Market activity has been rather sluggish with volatility ticking up during
the week as investors had to deal with the development from macro
and stock levels. The big driver of mixed reactions was the improved
job numbers in the US. This was a positive development but also
encourages more interest rate hikes to tame off-demand inflation. As it
stands inflation is not as important as how labor performs going
forward because the consensus is that inflation peaked. Meanwhile
developed nations continue to be hawkish and raise rates to break
down demand. It is important to note that signaling a future slower
interest hike is not considered a dovish pivot.
What this means is that we can expect short-term yields to remain
elevated supporting the dollar. Meanwhile, the longer-term bond yields
to break down as economies continue to record slowing down
economic activity looking at recent economic reports. This will have the
bond highly inverted as it signals recession. The developments of this
action will negatively impact company earnings that are decelerating
from a Rate of Change and increasing the risk of credit risk events.

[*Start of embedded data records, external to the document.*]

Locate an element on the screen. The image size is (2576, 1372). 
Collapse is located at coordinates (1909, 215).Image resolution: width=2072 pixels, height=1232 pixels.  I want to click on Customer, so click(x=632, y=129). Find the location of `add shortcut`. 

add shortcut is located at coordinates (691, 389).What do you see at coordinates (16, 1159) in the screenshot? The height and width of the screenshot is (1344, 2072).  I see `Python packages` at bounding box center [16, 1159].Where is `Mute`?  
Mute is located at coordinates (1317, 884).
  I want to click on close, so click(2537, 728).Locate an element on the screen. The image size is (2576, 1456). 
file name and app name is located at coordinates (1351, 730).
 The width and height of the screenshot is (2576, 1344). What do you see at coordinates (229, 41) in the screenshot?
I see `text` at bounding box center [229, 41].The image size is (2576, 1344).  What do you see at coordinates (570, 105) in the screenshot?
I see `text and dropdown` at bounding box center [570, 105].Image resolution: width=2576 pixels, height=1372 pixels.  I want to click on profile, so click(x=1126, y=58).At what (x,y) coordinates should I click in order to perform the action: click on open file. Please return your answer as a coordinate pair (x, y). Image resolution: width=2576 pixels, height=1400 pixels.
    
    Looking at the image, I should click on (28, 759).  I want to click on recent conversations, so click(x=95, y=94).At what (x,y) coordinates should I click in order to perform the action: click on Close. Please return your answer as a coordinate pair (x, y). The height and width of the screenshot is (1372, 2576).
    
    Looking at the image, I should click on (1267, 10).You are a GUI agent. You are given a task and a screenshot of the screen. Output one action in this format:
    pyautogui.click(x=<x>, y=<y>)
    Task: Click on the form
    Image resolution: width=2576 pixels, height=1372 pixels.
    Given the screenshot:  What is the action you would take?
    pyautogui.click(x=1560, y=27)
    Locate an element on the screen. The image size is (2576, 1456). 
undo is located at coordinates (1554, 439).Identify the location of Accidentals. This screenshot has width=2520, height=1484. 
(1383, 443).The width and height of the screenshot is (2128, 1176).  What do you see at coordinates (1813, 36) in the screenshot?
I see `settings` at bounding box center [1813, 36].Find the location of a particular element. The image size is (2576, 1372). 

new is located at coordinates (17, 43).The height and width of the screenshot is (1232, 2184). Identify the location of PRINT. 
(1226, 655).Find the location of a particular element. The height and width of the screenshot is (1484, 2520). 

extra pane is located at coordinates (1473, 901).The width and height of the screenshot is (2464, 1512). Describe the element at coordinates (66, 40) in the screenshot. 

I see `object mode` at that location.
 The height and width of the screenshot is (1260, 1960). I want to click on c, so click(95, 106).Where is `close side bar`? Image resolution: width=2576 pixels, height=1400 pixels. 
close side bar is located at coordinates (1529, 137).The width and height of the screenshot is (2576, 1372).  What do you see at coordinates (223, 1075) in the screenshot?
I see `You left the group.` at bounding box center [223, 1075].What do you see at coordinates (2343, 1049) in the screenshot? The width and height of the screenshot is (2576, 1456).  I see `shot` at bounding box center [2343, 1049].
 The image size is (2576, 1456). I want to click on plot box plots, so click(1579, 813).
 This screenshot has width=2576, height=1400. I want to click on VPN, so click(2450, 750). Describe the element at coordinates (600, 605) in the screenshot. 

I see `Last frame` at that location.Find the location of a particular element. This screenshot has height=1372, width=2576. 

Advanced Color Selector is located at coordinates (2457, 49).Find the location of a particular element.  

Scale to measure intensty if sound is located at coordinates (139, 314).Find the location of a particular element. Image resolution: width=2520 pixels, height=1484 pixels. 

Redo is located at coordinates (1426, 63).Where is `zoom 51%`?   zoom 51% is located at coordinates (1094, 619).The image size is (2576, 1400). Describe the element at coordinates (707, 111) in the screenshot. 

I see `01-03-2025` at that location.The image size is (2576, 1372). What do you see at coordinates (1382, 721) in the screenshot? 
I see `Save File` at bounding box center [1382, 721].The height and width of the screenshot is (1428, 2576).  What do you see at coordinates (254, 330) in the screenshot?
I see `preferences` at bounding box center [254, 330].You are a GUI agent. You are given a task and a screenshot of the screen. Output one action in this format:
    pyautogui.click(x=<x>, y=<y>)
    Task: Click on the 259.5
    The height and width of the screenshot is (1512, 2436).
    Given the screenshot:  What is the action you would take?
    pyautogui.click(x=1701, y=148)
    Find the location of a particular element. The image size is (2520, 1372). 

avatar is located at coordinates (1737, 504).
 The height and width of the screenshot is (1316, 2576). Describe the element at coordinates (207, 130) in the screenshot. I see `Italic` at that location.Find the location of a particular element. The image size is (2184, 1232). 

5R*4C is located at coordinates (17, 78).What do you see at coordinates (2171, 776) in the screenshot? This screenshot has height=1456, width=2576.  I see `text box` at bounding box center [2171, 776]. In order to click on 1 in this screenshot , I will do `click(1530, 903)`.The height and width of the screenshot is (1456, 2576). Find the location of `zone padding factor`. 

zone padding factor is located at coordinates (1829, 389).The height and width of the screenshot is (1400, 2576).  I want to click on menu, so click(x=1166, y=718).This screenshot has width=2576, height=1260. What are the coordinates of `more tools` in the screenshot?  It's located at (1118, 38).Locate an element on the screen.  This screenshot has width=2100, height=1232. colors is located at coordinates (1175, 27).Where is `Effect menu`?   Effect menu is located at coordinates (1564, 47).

Our asset allocation remains within sectors that do well in cooling the
growth and inflation environment. We continue to take opportunities in
precious the metal sector and China-related stocks as the economy
recovers from lockdowns. However, our portfolio remains overall in a
defensive position as the reality of the recession is still within our
scenarios.
Global Data Picture
The macroeconomic picture continues to indicate pressure points
following recent efforts by central banks to cool down demand by
tightening the money supply due to higher inflation globally. This has
now already made its way into the real economy as business activities
are still not signalling a strong trend.
The latest surveys for the month of January 2023, in summary, state
that business activity in the service and manufacturing sector is noting
a slight uptick in overall activity along with confidence, supported by
easing inflation but buying remains low as new orders are still in
contraction (<50). Meanwhile, employment is also low.
The simple understanding of the above is that people are not getting
employed but getting fired, as announced by several businesses
globally. Therefore, fewer people can buy goods/services and still must
manage their debt repayments.
Locally
The Mining and Manufacturing sector remains in negative
performance, this was a result of the extensive rolling blackouts are
dimming a power-intensive sector the extensive rolling blackouts are
dimming power-intensive sectors. The annual productions have been
disappointing.
This has now seen the South African President Cyril Ramaphosa
during his State of the Nation Address announcing a state of disasters
in the energy sphere and appointing a minister of electricity in the
presidency office to oversee and work on restoring power to the grid
through various channels to help support the economy.
The stock market continued to record losses. The driving factor was
hawkish central banks. The weekly performance for the All-Share Index
was down at -1.5%. The loser was only the resource counters down
3,5%, driven by weaker commodity prices as the dollar raises above
103 supported by higher short-term yield as the central remain
hawkish.
South African 10-year bond yields were unchanged and traded around
9.7%. This was after appetite faded away, as investors realized the US
won’t be dovish on interest rate hikes. Therefore, making US bonds
more attractive.
Rand’s performance is a good indicator of confidence and a commodity
currency traded weaker against the dollar due to internal factors such
as ongoing energy crises that trigger a state of disaster in the country
and interest rate differential.
In the commodity market, the dollar weakness offered buying
opportunities in commodities as they are negatively correlated. Brent
crude prices traded higher for the week, positive sentiment was
supported announced Russian cut in production to outweigh western
price caps and by China’s demand recovery and supply disruption
taking place from Turkey and Norway. Currently, the oil trade is
bearish below its immediate support level of $90.
The Gold price also gained some momentum, as traders added Gold to
their portfolios as the price volatility was acceptable. Currently, the gold
chart is bullish from a trade and trend perspective. Bitcoin traded
sideways for the week along with risky assets.